The defendant, a Sudanese citizen, confessed as part of a plea deal to a number of offenses including burglary, attempted rape of a minor, assault and theft. The prosecution asked the Tel Aviv District Court for a prison sentence of more than 20 years, while the defendant’s attorney asked for a sentence of eight years at the most.

In March 2013, at 5 A.M., Mohammed Suleim broke into a home in south Tel Aviv and tried to rape a girl by holding a knife to her throat and threatening her little brother. When the children’s mother, who heard the girl crying, entered the room the intruder stabbed her in the stomach. At this point the children’s father attacked the perpetrator and beat him until he lost consciousness.

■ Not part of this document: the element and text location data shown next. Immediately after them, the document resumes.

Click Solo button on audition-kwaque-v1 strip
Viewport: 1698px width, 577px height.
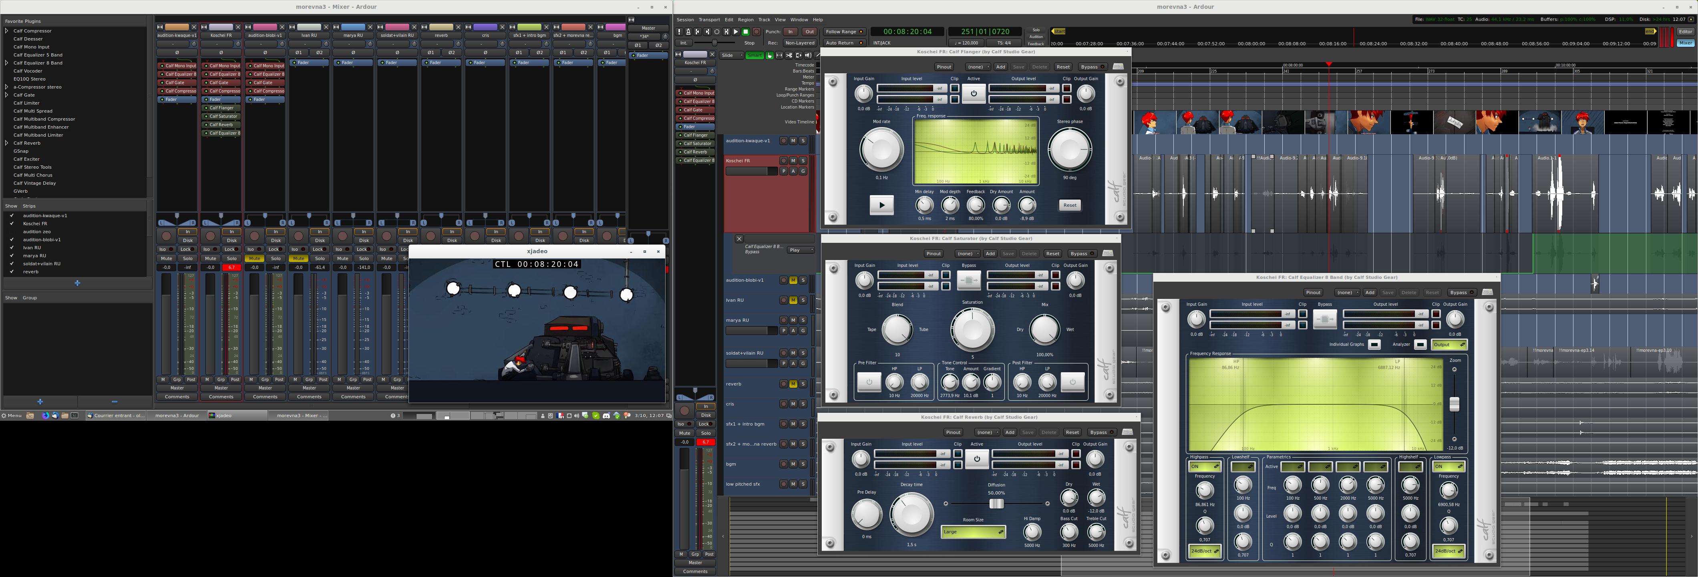coord(188,258)
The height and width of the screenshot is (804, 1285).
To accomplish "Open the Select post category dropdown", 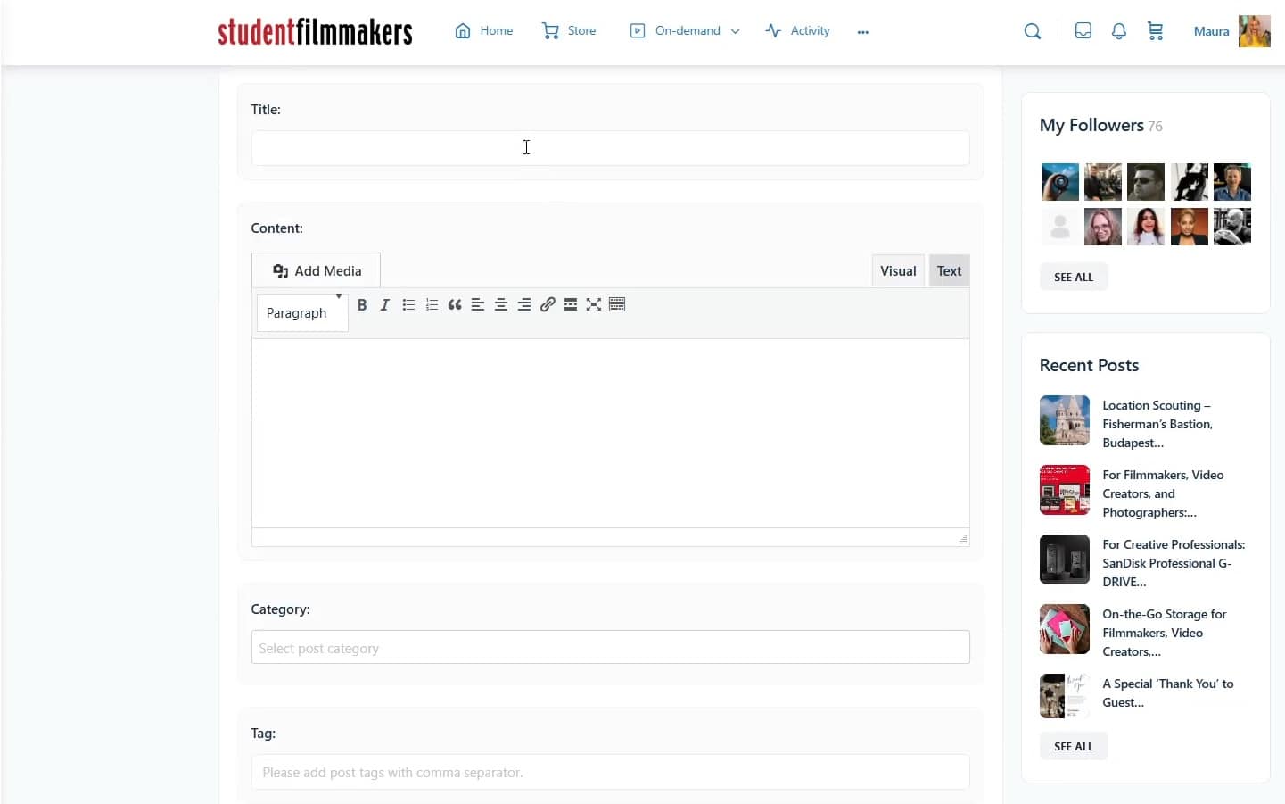I will click(x=611, y=647).
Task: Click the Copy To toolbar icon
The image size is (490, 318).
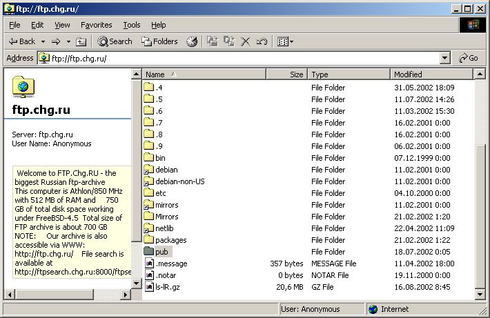Action: coord(229,41)
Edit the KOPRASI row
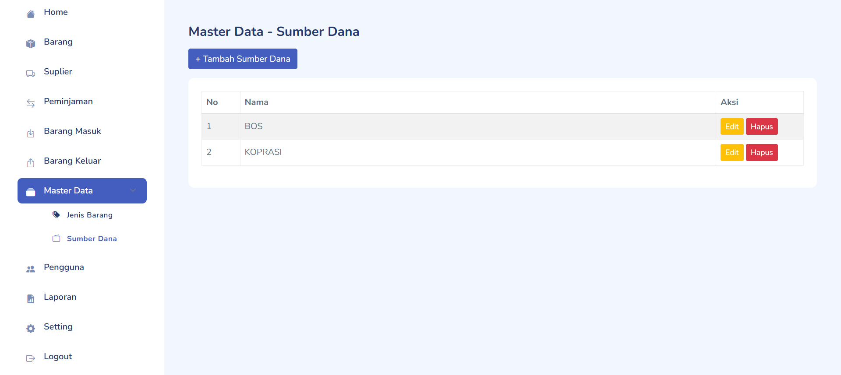Viewport: 841px width, 375px height. tap(731, 152)
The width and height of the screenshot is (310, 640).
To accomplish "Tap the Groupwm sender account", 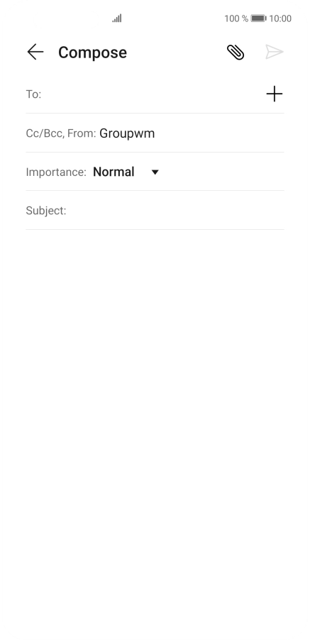I will point(127,133).
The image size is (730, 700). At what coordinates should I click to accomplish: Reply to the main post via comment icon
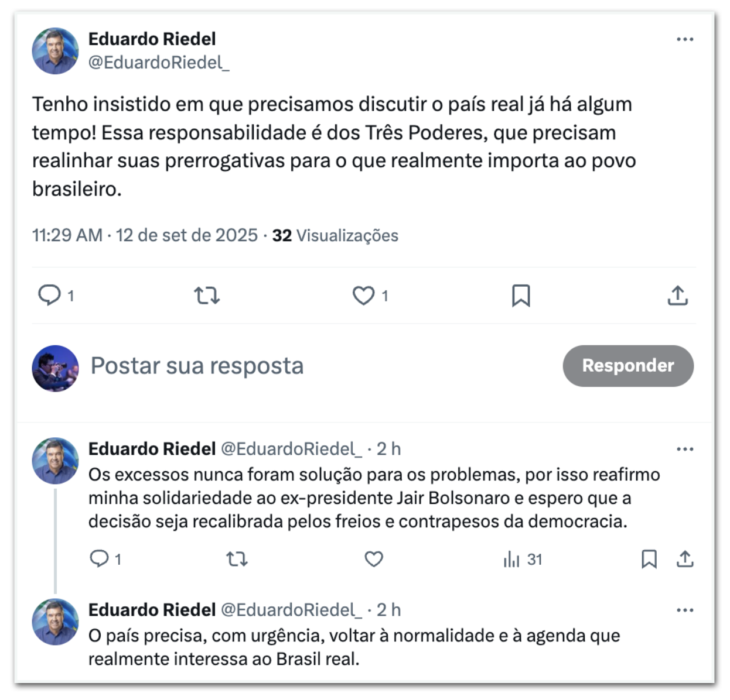coord(50,295)
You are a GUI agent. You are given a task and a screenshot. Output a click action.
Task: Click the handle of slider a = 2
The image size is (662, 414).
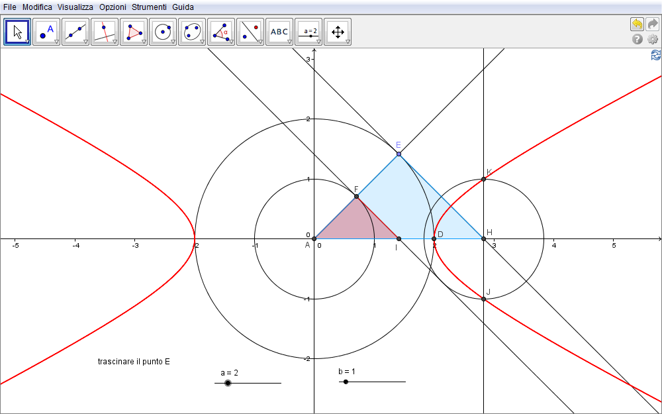tap(228, 383)
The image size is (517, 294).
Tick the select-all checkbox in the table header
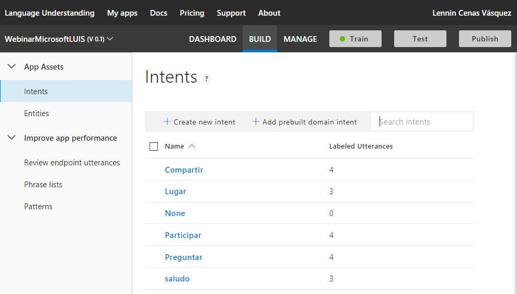154,146
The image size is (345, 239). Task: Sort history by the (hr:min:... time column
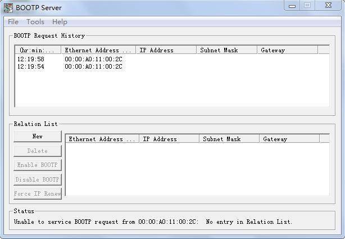[x=38, y=50]
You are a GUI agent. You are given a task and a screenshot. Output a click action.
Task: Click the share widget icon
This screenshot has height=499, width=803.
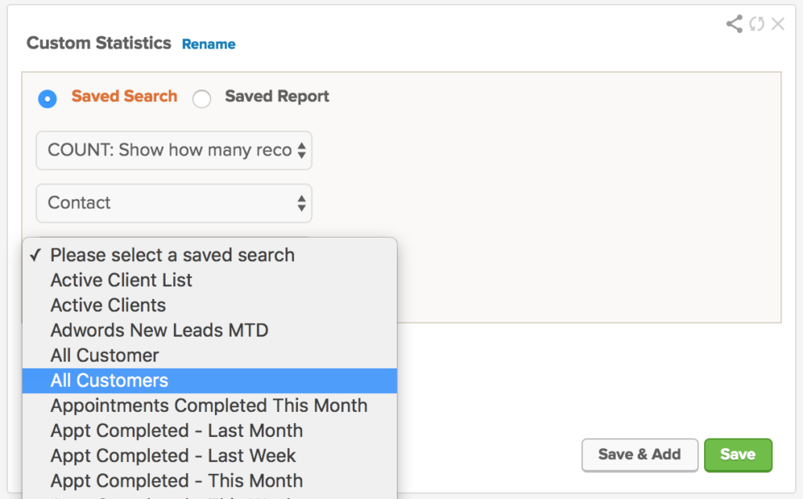(734, 24)
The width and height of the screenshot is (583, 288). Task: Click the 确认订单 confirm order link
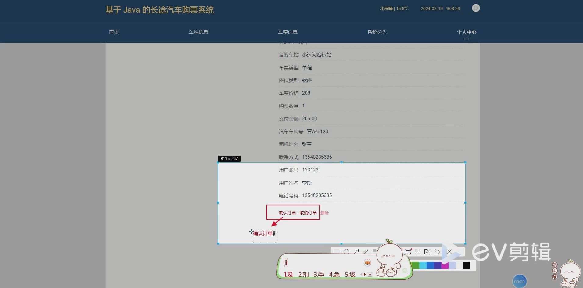(287, 213)
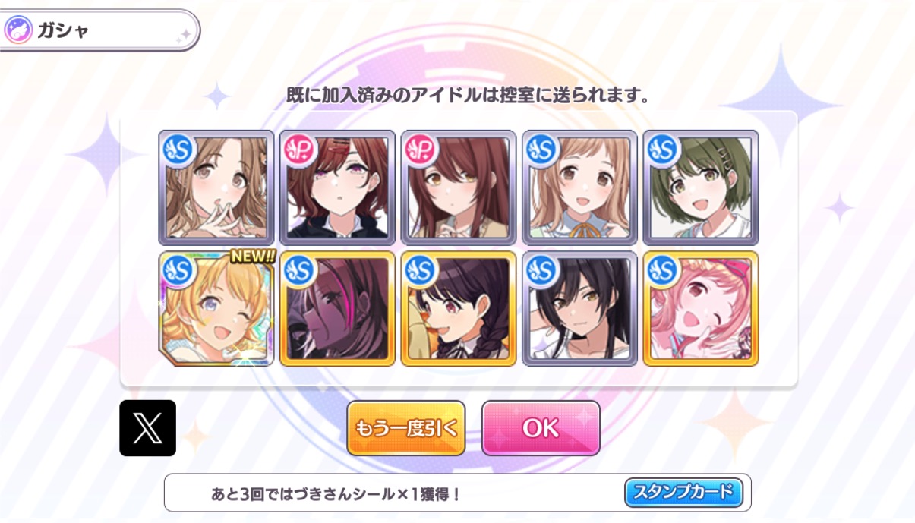Click the stamp card progress message bar
Image resolution: width=915 pixels, height=523 pixels.
(x=458, y=493)
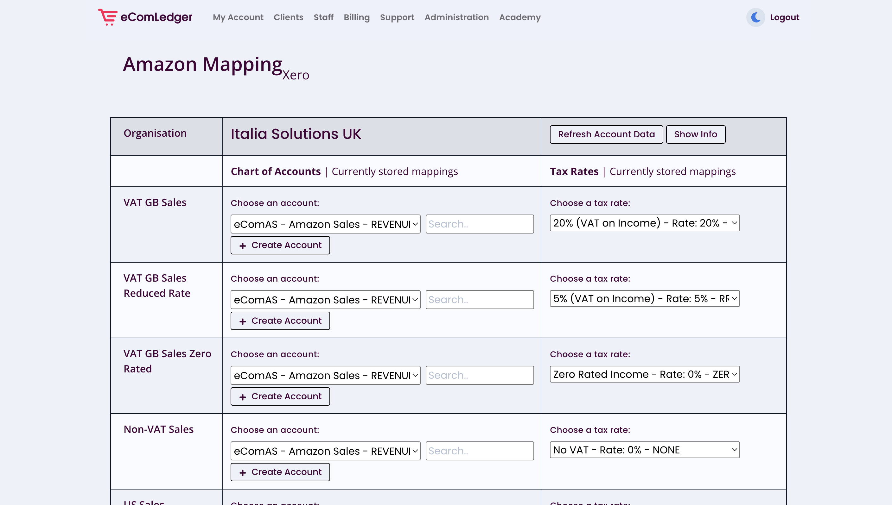Go to the Clients menu item

coord(288,17)
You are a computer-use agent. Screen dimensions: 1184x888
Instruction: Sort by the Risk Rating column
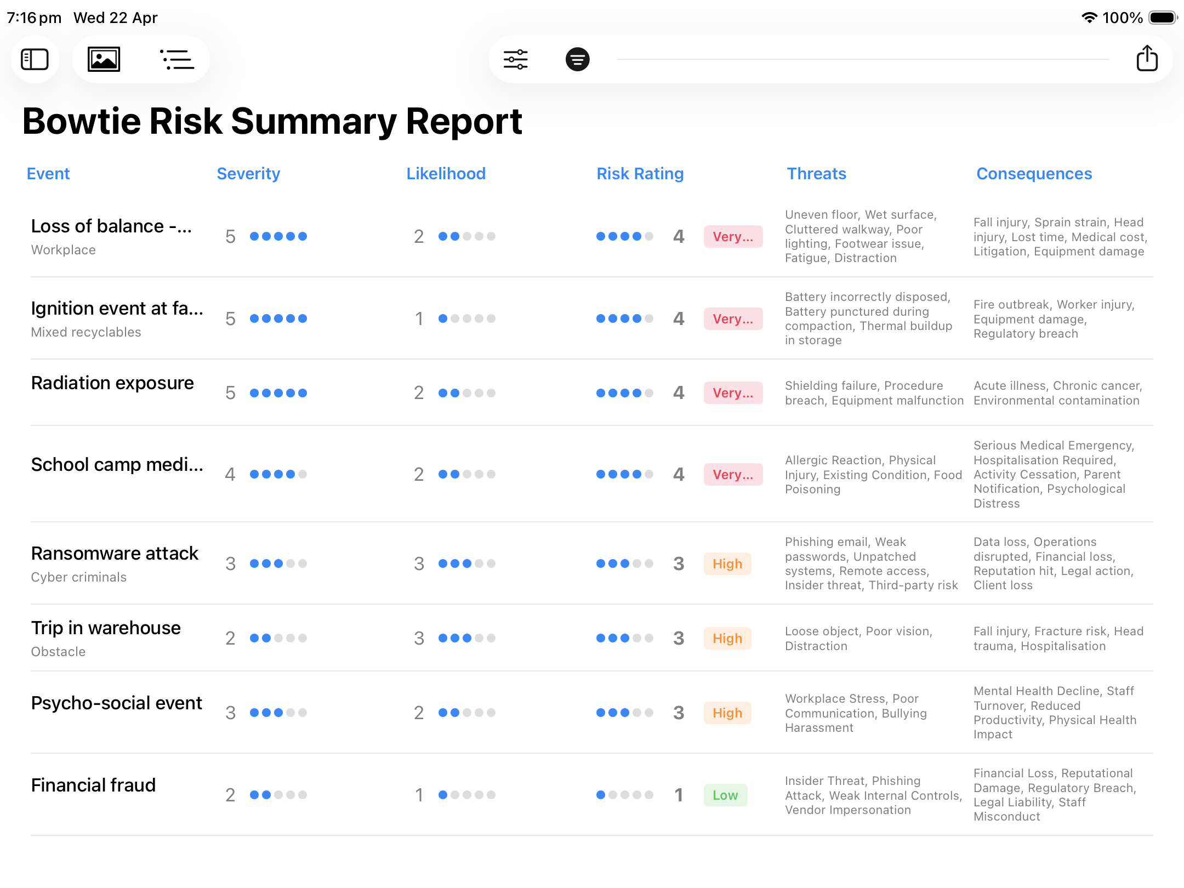(x=640, y=174)

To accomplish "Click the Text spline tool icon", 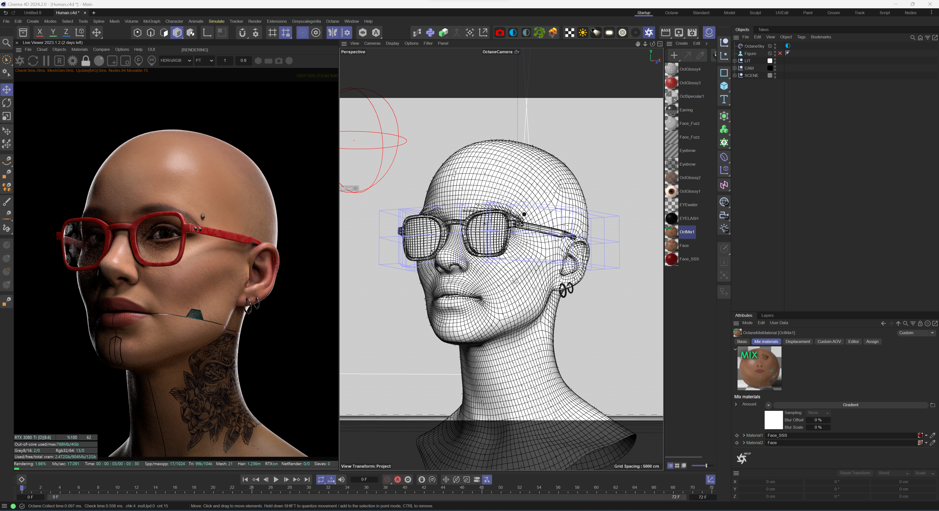I will pos(724,99).
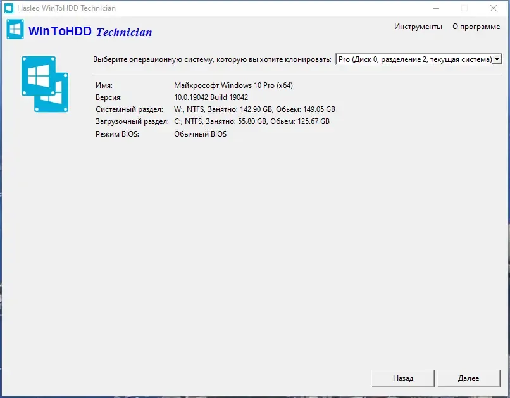The width and height of the screenshot is (510, 398).
Task: Click the Обычный BIOS mode value
Action: coord(200,134)
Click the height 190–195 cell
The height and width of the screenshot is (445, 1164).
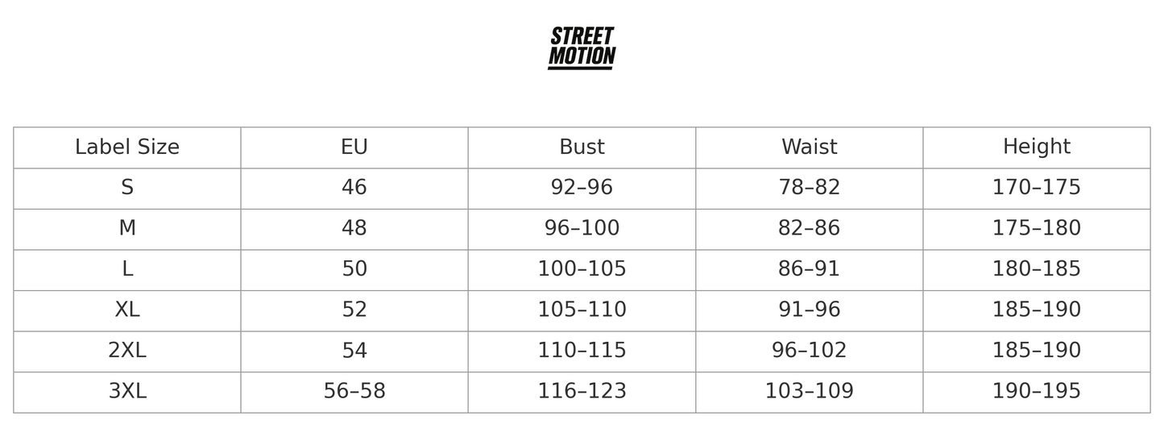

Judges Sara Dotan, Avi Zamir and Yaron Levy dismissed the attorney’s argument that Suleim had broken into the house intending only to steal from it.

The judges said in their verdict that the defendant must be held accountable for his apparent motives - “morbid sexual lust, which was aroused at the sight of a 9-year-old sleeping in her underwear, and greed.” These motives affect the severity of his act and his guilt, the judges said.

Levy, who wrote the verdict, said the judges took into consideration the defendant’s age, 22 at the time, and his apology and remorse for what he did. They also considered the fact that he was his family’s main provider, supported nine brothers in Sudan, and that he arrived in Israel after suffering tuberculosis and spending a long time in an Egyptian prison.